Due to the refraction of light on the cornea and lens, the image projected on the retina is inverted and reversed from left to right. The impulses from the retina converge to the optic nerve then to the brain where they are transferred into imagery. Continual adjustments of the lens and pupil regulate the entry and focusing of light. Moving on to sound… ANATOMY There are three components to the ear: the outer ear, the middle ear and the inner ear. All three are involved in hearing but only the inner ear is responsible for balance. The external ear consists of 3 parts: the auricle, the external auditory meatus, and the eardrum.
The auricle, or pinna, is the visible external ear. The external auditory meatus is the opening at the entrance to the external auditory canal. The eardrum, or tympanic membrane, covers the auditory canal and separates the external ear from the middle ear. The middle ear is an air filled space in the temporal bone that consists of the oval window, the auditory tube and the auditory ossicles.
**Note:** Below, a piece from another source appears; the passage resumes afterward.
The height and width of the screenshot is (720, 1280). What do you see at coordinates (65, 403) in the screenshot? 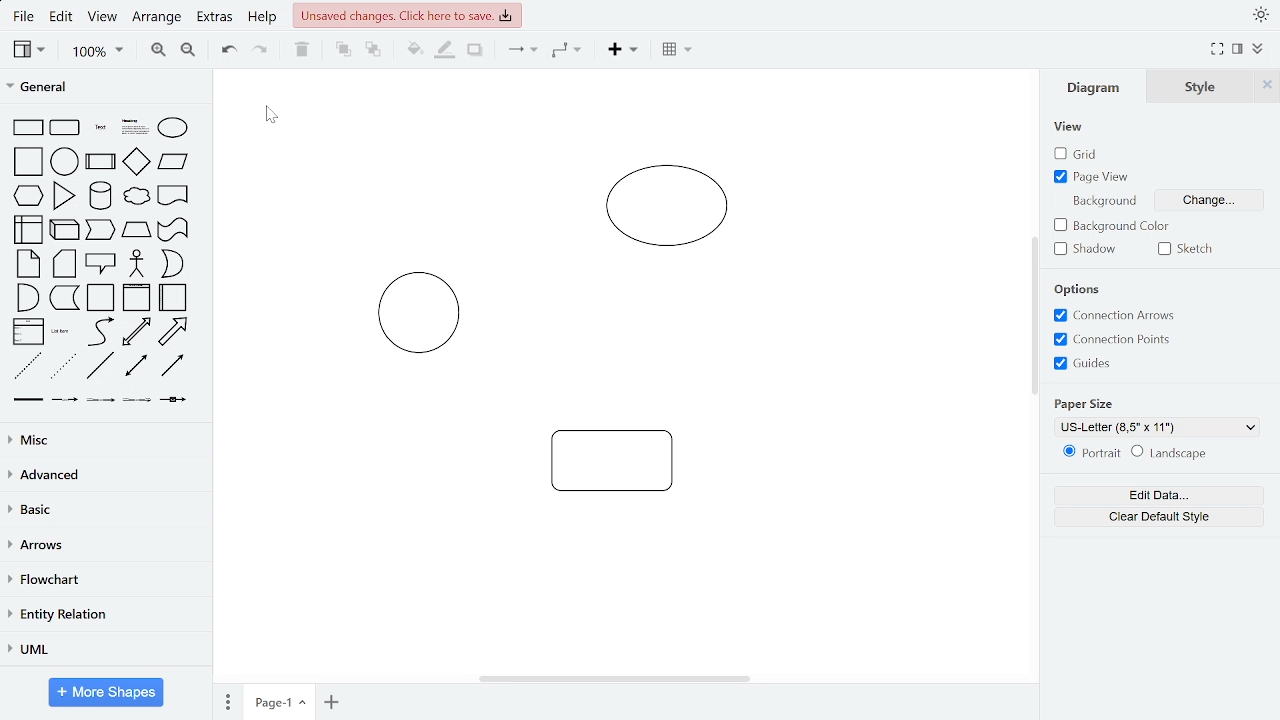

The auditory ossicles are made up of the malleus, incus, and stapes. They are 3 small bones bridge the eardrum and the inner ear, transmitting vibrations between these parts.
The auditory, or Eustachian tube, connects the middle ear to the throat. The internal ear is a complex system of communicating chambers and tubes called a labyrinth. The labyrinth consists of 3 semicircular canals, a cochlea, and a vestibule. The semicircular canals provide a sense of equilibrium, while the cochlea is the tightly coiled structure that is associated with hearing. The vestibule connects the two and contains two more balance and equilibrium related structures, the saccule and utricle. PROCESS OF HEARING The path that sound waves take upon reaching us is an interesting one.
First, sound waves enter the outer ear through the external auditory canal. The sound waves can also be described as vibrations. These vibrations are funneled into the canal until the eardrum is reached. When the sound waves strike the eardrum, it vibrates and transmits these waves to three tiny bones (ossicles) of the middle ear, which amplify the sound waves. The malleus (hammer), the incus (anvil), and the stapes (stirrup), are the names of the three bones. The stapes sends the waves through the oval window to the inner ear, where the cochlea is located.
The cochlea is filled with fluid. The cochlea contains the organ of Corti, which is made up of tiny hair cells. These cells are specialized sensory hearing cells, covered with fine hairs that project into the fluid of the inner ear. The fluid is moved by the vibrations. This stimulation of the hairs gives rise to internal changes in the sensory cells, which lead to the sound waves being converted into electrical nerve impulses. The impulses then travel to the brain through the vestibular and cochlear nerves, and the brain interprets the impulses as sound.